- _Required work_
Only one portion of the data is to be written out: from the line bearing "Where should I" through the line bearing "The height and". Write it exactly as it appears.

- _Data for analysis_
* * *
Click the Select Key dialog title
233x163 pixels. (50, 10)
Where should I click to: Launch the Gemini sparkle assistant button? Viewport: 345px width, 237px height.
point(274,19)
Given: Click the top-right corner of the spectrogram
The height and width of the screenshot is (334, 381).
* * *
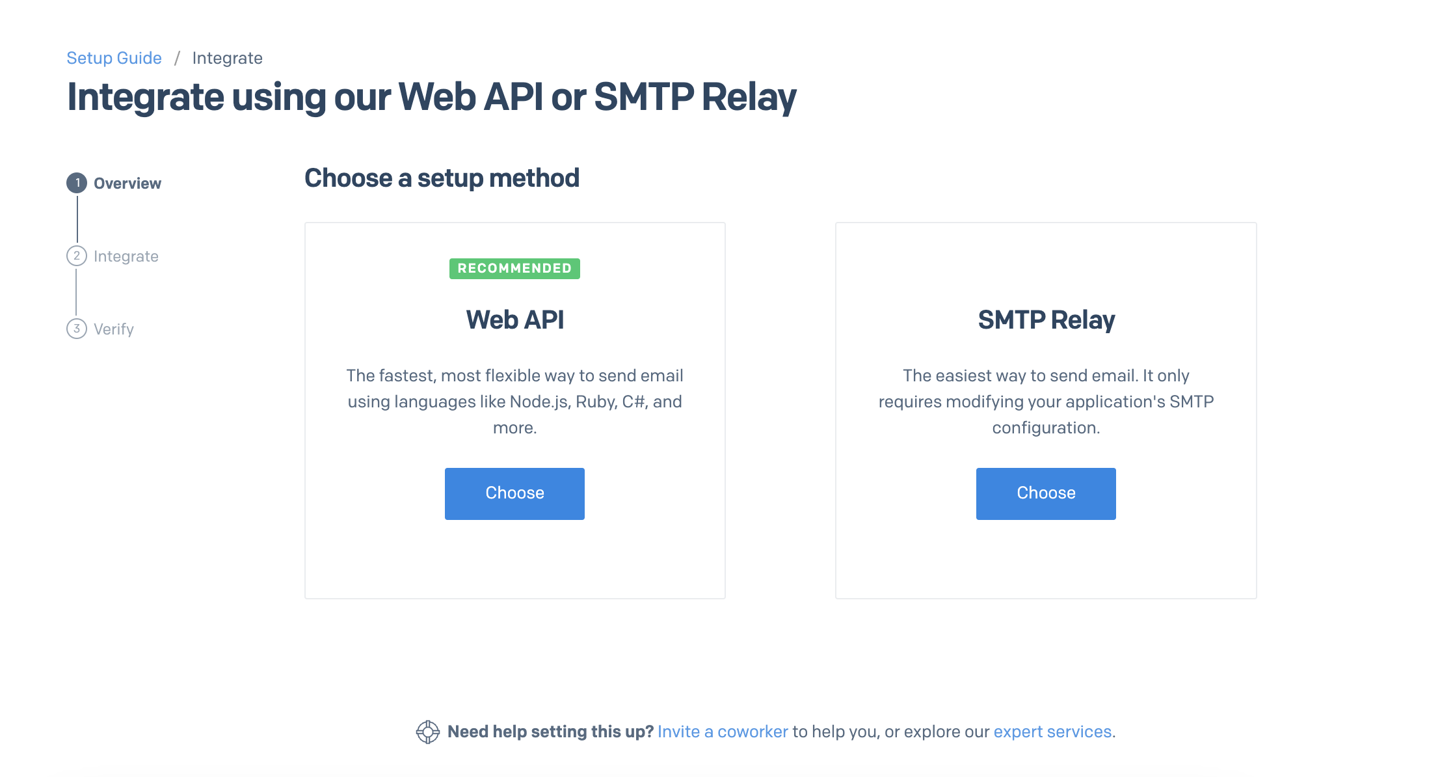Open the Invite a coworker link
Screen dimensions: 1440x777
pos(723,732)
* * *
- _Written answer_
Where should I click to: Launch the Gemini sparkle assistant button? Viewport: 345px width, 237px height.
point(274,19)
Given: Click the top-right corner of the spectrogram
The height and width of the screenshot is (334, 381).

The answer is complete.